◆ YOUR ASSIGNMENT:
Only the lines from the one containing "The width and" through the end of the data below should be copied, each exactly as written and with both ends kept.

(Items from a data source)
━━━━━━━━━━━━━━━━━━━━━━━━━━━━━━

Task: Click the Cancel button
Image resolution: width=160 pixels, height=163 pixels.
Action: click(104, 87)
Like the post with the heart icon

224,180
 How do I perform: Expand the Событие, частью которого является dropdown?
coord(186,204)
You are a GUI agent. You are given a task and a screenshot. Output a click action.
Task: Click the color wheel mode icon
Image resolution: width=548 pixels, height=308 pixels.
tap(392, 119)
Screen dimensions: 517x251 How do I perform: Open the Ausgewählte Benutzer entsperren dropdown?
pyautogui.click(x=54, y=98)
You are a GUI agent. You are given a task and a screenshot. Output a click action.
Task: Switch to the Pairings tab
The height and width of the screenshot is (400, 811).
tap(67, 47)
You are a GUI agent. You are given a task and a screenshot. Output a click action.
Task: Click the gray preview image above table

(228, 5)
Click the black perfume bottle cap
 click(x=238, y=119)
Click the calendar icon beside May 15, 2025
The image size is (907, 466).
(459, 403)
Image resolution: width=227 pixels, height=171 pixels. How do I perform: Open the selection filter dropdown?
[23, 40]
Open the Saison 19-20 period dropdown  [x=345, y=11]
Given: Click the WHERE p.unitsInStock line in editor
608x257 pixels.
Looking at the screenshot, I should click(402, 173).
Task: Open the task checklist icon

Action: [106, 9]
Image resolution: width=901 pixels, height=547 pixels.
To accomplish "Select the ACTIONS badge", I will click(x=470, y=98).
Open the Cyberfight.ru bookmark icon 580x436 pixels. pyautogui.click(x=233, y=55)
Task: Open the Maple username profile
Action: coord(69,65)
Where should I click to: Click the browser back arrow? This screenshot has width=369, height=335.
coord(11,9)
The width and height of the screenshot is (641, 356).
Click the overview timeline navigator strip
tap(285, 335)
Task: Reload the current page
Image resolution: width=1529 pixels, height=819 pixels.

━━━━━━━━━━━━━━━━━━━━━━━━━━━━━━

◆ SOLVED EXERCISE:
The width and height of the screenshot is (641, 356).
Click the overview timeline navigator strip
tap(285, 335)
Task: Reload the current page
Image resolution: width=1529 pixels, height=819 pixels.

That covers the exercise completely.